When I emerged from the bathroom Becca was sitting on the couch with the, "I don't wanna do this" look on her face.
"What?" I asked her taking the cold cloth from her hand.
"Okay, I so don't want to mention this to you, but I have to. I think you're pregnant." I felt the tension gather in my stomach.
"I've worried about it. I have no idea if they used protection, and then I have the problem of actually knowing whose it is." I felt the nausea again but knew there was nothing there. I sat down in the easy chair across from Becca.
"Did you ask him?"
"Ask who, Aj. Hello did you forget he's never called? I haven't asked Nick because I haven't talked to him in 2 months."
"O.K. so you had sex about 3 months ago… have you missed any periods since then?"
"Yeah."
"How many Liz."
"3."
"Oh my god, Liz! You're going to the doctor tomorrow. I know you hate them but if you are pregnant I won’t let you harm this baby by not taking care of yourself!"

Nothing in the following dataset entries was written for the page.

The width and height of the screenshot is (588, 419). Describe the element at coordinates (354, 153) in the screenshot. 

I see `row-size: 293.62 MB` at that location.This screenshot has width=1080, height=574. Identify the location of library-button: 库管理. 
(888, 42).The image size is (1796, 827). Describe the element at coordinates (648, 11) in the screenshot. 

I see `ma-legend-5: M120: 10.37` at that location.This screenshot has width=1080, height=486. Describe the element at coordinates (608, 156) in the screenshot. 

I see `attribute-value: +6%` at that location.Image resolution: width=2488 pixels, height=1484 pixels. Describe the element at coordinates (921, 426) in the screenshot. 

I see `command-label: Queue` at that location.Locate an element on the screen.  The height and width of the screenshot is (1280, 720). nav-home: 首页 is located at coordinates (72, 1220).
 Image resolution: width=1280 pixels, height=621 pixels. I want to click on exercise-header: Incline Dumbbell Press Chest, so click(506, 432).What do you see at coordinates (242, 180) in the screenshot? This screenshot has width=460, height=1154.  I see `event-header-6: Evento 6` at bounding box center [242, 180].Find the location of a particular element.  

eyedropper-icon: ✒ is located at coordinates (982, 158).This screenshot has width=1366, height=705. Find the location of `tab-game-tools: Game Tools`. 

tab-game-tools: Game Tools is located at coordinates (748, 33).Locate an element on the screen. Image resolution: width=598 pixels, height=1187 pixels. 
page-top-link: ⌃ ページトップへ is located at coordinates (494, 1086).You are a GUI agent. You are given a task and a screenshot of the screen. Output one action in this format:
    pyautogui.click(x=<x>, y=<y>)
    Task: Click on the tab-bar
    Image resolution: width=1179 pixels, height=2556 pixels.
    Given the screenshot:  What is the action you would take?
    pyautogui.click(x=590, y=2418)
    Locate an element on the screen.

"Rebecca I have been taking care of myself. I haven't drunk a drop of alcohol since that night, I have eaten 3 square meals a day." She gave me a weird look, "I don't know, it's like I knew I needed to start taking care of myself. So I did." I sighed and laid my head back on the easy chair's back.
"Come on. We're going to see if you're going to be a mom! Aren't you excited?" Rebecca said as we sat in the doctor’s office the next morning. She was acting the overly perky best friend today and I was about ready to hit her over the head and shove her in my trunk.
"No. I'm not, cause I already know. You know it too." But I was lying and she knew it as well as I did. I was excited and terrified all at the same time.
"Well Elizabeth, I have some good news." I sat and watched Dr. Candide as she flipped back through my chart. I looked over at Rebecca who had begged to come in with me while I got my results. "It looks like in about 6 months your going to be a mom." She closed my chart, clasped her hands and smiled at me.
"Okay." I couldn't breathe. I couldn't even think. "Thank you." I started to stand.
"I have written you a prescription for prenatal vitamins and some iron tablets. Your iron is a little lower than I like." It was like she didn't even realize how my world had just crumbled and been rebuilt within seconds.
"Okay thank you." I took the prescription from her and headed to the door.
"Elizabeth I want to see you next month. We will try a ultrasound."
"I'll know what I'm having then?" I turned and asked her.
"Maybe, if you’re far enough along." She nodded and I left the room following Rebecca.
I made it to the receptionist and made my appointment for one month later. As soon as I stepped into the hot summer air, I couldn't hold the tears back anymore. Rebecca caught me before I hit the ground. "Oh sweetie. You should be excited. You have the means to take care of this baby all by your self. I know your hurting, but you have to make it through this for the baby. In six months you're going to be a mom." I looked into her eyes. She was smiling. She was so happy. Why was I hurting so badly right now?